If you just want to play around with it to see how it works and not learn all the avisynth stuff, get Adobe After Effects CS5 or CS5.5 and bring your footage into a composition, then enable time remapping and choose "motion flow" as the interpolation method. It's a black box, no idea what is going on behind the scenes, but it is clearly motion synthesis as well.

Motion synth is exactly what it sounds like: The picture is broken down into macroblocks (or individual pixels if you have lots of time) and then motion searches are performed, trying to determine the flow of pixels from one input frame to another. Once you have a bazillion motion vectors, the pixels are plotted in a new synthesized frame at the correct interpolation in time. When it works well, it's really really cool (I used it for the PAL to NTSC MindCandy 2 disc). When it breaks down, the results are hilarious but unusable (which is why I had to correct a lot of the NTSC conversion by hand over a period of a few weeks, sometimes touching up individual frames).
added on the 2011-09-28 05:16:55 by trixter trixter
Ooh, I did something similar to the Motion Synth here:
http://www.youtube.com/watch?v=aIj1XKm8Lqw

Personally I love the glitches! But yes, very valid. And thanks megatons for posting all this info, it's good stuff! :)
added on the 2011-09-28 06:06:23 by rc55 rc55
I'm still looking for a simple/cheapish solution for capturing GBS demos. I have the video-out thingie, but the frame rate is 59.7, not 59.9/60. Will the "Intensity Shuttle" cope with that?
added on the 2011-09-28 09:58:46 by raer raer
http://www.blackmagic-design.com/products/intensity/techspecs/
You can see the tech specs over there.

I have the intensity pro and It's pretty good at what it does. Used that to capture all the demowall captures (that haven't been frapse'd).
But it does get rather easily off-sync when you start to use more exotic resolutions or refresh rates.

Then there is also this: http://www.pluggedin.tv/sweetspot/ Great for older systems, but SD is the maximum (RGB input is pretty neat).

A scaler is something that is recommended when dealing with "non native" specs. Usually getting video hardware to cooperate is a pain in the butt, that is why I simply resorted to having 720p60 fed in and recorded to raw avi so that there is very little possibility for lag.
Scaling isn't really necessary when you deal with SD PAL/NTSC material though.

If people have a tricky demo/whatever that they need to have recorded, ask me and I'll see what I can do.
I can run them on an 2600K with GTX460 and provide even the raw avi file if it's needed. (HD videos at: 720p(60fps) or 1080i)
I offer this because I got frustrated when I needed to capture demos but fraps destroyed all the fps and .kkapture didn't support those. :p


What does GBS stand for?
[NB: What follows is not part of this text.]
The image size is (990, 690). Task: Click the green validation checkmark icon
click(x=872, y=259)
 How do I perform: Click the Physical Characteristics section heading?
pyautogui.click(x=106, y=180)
I can't think of anything right now :D
added on the 2011-10-02 22:56:40 by oasiz oasiz
trixter - Capped has never messed with the framerate of input videos. :)
added on the 2011-10-03 07:27:46 by micksam7 micksam7
So you're saying you supported 60fps right from day 1?
added on the 2011-10-03 08:24:48 by trixter trixter
trixter - Yes, partially because I didn't figure out how to set the framerate adjustment flags on ffmpeg when I first started accepting uploads. :P

I personally almost never upload 60p captures because of the bandwidth hit, when I'm trying to keep videos small and good-quality.
added on the 2011-10-04 02:36:22 by micksam7 micksam7
Does any browser actually play 60hz videos without skipping half of the frames anyway?...

added on the 2011-10-04 10:52:35 by hfr hfr
there is sth_alike "demos with party-crowd-captures on youtube"-thread here on pouet, but as the pouet-BBS-search is still very unusable (sorry, garg!), here goes my thynx to m0d (and anni and micksam7):

Large Hedron Collider (PC,4k), Live at Evoke

watch it, feel it, try to grab every party there is, it is 2012 and the world is going to END!
Quote:
there is sth_alike "demos with party-crowd-captures on youtube"-thread here on pouet, but as the pouet-BBS-search is still very unusable


Well, it wasn't that hard to find :) Clicky!